Please write out exactly the lines that begin at the line containing "You are a computer-use agent. Image" and run to the end of the records.

-=-=-

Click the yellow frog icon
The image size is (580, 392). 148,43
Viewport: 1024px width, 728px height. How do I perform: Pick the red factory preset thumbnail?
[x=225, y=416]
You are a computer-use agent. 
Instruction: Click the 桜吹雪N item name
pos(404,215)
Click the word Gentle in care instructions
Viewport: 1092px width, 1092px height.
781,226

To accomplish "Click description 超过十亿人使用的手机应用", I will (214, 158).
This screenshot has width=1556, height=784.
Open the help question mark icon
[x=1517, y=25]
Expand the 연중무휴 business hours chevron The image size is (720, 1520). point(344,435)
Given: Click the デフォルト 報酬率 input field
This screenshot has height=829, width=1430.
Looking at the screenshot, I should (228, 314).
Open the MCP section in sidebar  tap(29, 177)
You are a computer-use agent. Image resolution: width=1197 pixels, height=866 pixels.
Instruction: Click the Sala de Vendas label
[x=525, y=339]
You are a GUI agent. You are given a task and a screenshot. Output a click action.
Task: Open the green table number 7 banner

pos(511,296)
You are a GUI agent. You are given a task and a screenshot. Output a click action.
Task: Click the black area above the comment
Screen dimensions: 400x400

-=-=-

*Task result:*
You are a computer-use agent. Image resolution: width=1197 pixels, height=866 pixels.
Instruction: Click the Sala de Vendas label
[x=525, y=339]
You are a GUI agent. You are given a task and a screenshot. Output a click action.
Task: Open the green table number 7 banner

pos(511,296)
You are a GUI agent. You are given a task and a screenshot. Output a click action.
Task: Click the black area above the comment
Screen dimensions: 400x400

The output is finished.